Translating into "the best of everything," Tlaquepaque is a picturesque recreated Mexican Village offering a unique collection of galleries, restaurants, shops, and a quaint chapel. Named for a particularly beautiful suburb of Mexico's Guadalajara, the open-air market built in the '70s exudes the flavor and charm of Mexico. Fine dining is available at several on-site restaurants, including El Rincon or Rene at Tlaquepaque. Lovely galleries abound, such as the Mountain Trails Gallery with wildlife paintings and sculptures. You will also find spiritual artwork at the Andrea Smith Gallery.
Hill Side Sedona is a premium shopping center located centrally in Sedona, Arizona. It is an inviting destination with red rock landscapes, water features and entertainment elements intact for a perfect fun filled day. The shopping arena at the Hill Side has the best of designer boutiques, home décor stores, trendy salons and local grocery stores. After shopping, pamper yourself with an assortment of delicious meals and desserts available in American, Mexican and Irish flavors. Those interested in art can explore the fine art galleries to view master pieces of renowned artists from around the world. This hillside destination is also one of the favorite venues to create memorable private events.
For more than three decades, the James Ratliff Gallery in Sedona has been displaying artworks of various artists such as David K. John, Adriana Walker and Suzanne Hill. Abstract paintings, wooden carvings, metal sculptures, pottery, ceramics, jewelry and Native American masks are all handcrafted by the artists and showcased at the gallery.

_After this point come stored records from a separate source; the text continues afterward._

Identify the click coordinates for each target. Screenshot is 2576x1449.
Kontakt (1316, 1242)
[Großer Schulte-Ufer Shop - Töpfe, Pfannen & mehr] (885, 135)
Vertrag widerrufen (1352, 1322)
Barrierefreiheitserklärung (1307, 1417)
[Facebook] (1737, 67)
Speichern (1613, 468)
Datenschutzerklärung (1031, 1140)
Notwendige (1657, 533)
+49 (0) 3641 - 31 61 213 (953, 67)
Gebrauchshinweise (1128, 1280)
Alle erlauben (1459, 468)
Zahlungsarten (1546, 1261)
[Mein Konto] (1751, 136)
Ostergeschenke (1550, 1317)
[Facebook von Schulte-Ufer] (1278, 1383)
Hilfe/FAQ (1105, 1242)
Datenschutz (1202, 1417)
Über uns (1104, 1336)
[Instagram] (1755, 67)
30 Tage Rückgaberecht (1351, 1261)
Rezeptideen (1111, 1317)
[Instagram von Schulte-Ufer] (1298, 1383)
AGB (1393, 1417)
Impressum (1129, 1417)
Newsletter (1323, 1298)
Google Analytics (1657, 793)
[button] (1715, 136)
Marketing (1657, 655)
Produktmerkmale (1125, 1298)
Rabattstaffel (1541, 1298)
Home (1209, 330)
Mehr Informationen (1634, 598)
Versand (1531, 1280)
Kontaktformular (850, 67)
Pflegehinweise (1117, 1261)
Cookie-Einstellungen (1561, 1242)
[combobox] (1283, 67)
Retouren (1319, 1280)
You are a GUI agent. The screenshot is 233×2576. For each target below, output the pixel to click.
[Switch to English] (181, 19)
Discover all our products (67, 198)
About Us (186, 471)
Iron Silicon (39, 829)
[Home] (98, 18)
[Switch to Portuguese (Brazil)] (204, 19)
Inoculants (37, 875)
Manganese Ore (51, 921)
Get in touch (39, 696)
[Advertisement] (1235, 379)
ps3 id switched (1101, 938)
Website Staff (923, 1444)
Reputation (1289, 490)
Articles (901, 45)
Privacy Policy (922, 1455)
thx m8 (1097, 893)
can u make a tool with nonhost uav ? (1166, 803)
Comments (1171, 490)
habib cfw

The works can also be purchased at the gift shop. The gallery also holds monthly exhibitions and other events and interactions with the artists. Do visit James Ratliff Gallery to check out the vibrant mixture of various forms of art!
Beginning as a community effort to encourage arts, the center now includes a school with various classes and exhibitions. Enjoy curated shows from visiting or local guest artists, as well as the annual Sculpture Walk. Plays, too, are featured and are produced by the local professional Oak Creek Theatre Company as well as amateur groups like the Sedona Arts Center Community Theatre. Shop the gift gallery for works of hundreds of artists.
Nestled in West Sedona, The Melting Point is a glass workshop and gallery. The gallery displays glass products created at the workshop by local skilled artisans. Some of the items include glassware, lampshades, vases, snow globes, idols and glass structures. The uniquely designed items can serve as great gifts or also something to decorate your own home with. The facility conducts classes in glass works and the works later get displayed in the gallery and are made available for sale. The Melting Point is a wonderful place for artists to hone their skills in crafting glass articles and also to explore your artistic side!